[Saved entries]
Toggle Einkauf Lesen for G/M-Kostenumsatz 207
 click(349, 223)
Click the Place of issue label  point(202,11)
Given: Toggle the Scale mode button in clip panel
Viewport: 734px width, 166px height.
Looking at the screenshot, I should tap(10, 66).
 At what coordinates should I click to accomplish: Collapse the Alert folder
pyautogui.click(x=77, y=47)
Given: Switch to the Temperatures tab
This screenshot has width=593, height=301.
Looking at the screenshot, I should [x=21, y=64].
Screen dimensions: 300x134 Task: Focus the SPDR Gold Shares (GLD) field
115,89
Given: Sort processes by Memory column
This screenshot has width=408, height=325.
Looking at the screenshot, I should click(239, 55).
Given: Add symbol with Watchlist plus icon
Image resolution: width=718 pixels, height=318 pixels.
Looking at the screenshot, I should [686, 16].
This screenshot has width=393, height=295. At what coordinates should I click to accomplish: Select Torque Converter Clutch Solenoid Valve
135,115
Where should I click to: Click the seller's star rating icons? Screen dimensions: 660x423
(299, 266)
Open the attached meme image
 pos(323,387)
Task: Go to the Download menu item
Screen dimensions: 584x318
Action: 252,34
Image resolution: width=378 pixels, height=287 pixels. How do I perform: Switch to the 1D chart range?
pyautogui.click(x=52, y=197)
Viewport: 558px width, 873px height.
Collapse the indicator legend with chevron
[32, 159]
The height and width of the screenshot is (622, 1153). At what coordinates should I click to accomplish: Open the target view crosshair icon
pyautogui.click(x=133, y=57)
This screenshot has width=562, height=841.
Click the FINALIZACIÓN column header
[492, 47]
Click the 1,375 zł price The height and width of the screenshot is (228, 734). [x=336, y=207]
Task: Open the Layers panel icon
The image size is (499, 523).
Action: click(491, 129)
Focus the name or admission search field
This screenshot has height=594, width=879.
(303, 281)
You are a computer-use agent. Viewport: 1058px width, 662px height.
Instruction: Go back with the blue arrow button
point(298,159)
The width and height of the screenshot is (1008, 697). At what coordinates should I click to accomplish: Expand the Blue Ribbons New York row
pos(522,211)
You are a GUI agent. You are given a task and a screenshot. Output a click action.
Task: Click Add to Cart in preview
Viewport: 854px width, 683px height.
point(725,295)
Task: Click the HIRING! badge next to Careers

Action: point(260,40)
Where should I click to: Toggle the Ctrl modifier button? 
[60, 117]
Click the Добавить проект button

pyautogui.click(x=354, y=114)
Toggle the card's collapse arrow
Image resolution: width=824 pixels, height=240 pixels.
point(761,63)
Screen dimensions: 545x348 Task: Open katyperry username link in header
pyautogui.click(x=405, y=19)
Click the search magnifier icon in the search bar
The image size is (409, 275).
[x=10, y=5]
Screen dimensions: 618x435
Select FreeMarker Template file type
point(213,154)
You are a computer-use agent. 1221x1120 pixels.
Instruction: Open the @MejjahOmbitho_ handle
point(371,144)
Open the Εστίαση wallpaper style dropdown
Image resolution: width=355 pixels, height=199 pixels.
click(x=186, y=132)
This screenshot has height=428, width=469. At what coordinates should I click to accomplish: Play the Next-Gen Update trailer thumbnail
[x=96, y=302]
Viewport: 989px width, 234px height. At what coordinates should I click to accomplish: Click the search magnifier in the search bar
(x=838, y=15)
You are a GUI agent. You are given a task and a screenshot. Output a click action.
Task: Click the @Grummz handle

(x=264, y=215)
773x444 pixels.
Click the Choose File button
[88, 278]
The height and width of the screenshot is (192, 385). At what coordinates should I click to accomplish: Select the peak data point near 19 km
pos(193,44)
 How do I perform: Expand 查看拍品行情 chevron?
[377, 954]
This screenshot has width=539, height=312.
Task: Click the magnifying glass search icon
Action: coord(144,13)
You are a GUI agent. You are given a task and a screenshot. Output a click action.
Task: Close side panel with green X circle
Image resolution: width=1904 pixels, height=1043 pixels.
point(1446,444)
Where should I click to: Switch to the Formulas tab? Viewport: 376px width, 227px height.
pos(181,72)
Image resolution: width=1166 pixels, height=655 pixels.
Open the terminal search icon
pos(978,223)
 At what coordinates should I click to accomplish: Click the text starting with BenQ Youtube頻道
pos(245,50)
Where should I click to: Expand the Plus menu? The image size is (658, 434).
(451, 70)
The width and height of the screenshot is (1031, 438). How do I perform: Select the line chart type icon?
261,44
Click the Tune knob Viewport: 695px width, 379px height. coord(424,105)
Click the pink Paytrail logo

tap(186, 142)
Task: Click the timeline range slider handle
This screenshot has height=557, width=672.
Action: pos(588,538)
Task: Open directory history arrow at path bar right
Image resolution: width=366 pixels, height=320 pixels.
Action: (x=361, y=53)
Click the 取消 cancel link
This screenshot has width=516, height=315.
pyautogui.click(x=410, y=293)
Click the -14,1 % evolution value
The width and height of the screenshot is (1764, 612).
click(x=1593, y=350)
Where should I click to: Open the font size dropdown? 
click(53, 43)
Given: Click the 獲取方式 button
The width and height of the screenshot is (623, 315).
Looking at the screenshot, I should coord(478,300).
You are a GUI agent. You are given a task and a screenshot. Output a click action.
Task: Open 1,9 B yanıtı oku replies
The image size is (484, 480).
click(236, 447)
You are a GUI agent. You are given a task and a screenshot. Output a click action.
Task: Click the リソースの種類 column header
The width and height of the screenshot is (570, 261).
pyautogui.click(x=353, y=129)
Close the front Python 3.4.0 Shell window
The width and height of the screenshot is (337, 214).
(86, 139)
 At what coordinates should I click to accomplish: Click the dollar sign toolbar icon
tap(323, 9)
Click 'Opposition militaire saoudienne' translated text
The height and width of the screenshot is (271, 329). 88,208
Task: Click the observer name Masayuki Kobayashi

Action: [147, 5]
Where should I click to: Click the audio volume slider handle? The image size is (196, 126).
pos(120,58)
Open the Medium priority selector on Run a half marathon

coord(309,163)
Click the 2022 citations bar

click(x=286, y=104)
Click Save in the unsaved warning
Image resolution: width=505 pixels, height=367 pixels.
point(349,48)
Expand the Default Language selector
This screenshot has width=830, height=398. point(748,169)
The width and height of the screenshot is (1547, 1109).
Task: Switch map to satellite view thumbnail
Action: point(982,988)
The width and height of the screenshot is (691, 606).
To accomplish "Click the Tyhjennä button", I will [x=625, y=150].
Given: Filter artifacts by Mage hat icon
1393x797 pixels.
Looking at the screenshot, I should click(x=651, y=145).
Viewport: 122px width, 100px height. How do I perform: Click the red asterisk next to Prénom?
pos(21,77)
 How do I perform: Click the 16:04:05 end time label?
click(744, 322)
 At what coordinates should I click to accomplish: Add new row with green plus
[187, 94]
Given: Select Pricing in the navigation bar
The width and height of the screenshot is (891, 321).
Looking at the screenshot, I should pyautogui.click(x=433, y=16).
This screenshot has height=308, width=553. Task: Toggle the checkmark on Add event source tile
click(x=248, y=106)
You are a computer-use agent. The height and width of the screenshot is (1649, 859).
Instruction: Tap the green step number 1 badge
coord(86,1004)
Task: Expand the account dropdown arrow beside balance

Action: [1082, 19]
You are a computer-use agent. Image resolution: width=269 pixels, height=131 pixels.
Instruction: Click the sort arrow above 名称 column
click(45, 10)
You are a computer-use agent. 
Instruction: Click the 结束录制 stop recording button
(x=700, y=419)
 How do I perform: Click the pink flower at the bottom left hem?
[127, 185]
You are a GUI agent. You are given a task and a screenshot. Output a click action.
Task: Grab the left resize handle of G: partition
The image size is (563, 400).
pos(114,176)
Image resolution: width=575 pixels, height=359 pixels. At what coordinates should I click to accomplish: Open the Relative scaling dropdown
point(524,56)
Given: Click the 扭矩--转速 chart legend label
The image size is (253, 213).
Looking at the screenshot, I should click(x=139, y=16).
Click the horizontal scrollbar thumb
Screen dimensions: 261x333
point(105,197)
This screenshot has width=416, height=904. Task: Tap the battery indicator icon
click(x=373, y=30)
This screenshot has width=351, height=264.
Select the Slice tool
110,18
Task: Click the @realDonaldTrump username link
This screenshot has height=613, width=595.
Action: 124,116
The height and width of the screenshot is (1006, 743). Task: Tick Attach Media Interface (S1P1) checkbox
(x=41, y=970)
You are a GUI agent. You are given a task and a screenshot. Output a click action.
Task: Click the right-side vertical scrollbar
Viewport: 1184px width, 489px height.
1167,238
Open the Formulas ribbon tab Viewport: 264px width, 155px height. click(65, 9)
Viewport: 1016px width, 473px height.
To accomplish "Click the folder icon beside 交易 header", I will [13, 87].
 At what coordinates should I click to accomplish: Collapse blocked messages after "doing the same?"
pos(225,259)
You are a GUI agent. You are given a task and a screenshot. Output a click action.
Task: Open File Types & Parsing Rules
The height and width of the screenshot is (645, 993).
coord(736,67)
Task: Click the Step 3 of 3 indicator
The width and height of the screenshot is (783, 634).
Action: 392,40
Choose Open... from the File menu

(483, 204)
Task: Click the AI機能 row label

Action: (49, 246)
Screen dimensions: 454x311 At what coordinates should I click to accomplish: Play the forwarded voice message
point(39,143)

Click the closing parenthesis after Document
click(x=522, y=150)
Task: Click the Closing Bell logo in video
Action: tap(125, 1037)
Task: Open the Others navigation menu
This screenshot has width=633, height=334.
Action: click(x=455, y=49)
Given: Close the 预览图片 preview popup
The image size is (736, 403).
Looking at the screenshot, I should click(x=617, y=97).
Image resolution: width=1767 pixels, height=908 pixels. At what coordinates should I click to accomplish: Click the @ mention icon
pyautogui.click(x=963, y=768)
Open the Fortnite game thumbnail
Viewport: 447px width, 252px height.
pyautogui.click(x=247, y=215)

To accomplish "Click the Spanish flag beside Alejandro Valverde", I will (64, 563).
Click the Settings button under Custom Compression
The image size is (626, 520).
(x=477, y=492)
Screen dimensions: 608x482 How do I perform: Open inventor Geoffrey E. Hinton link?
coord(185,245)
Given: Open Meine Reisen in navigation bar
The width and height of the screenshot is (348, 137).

REQUIREMENT:
Show the lines of the records that contain the word "panel".

REPLY TO THE EXERCISE:
Given: Toggle the Scale mode button in clip panel
Task: Open the Layers panel icon
Task: Close side panel with green X circle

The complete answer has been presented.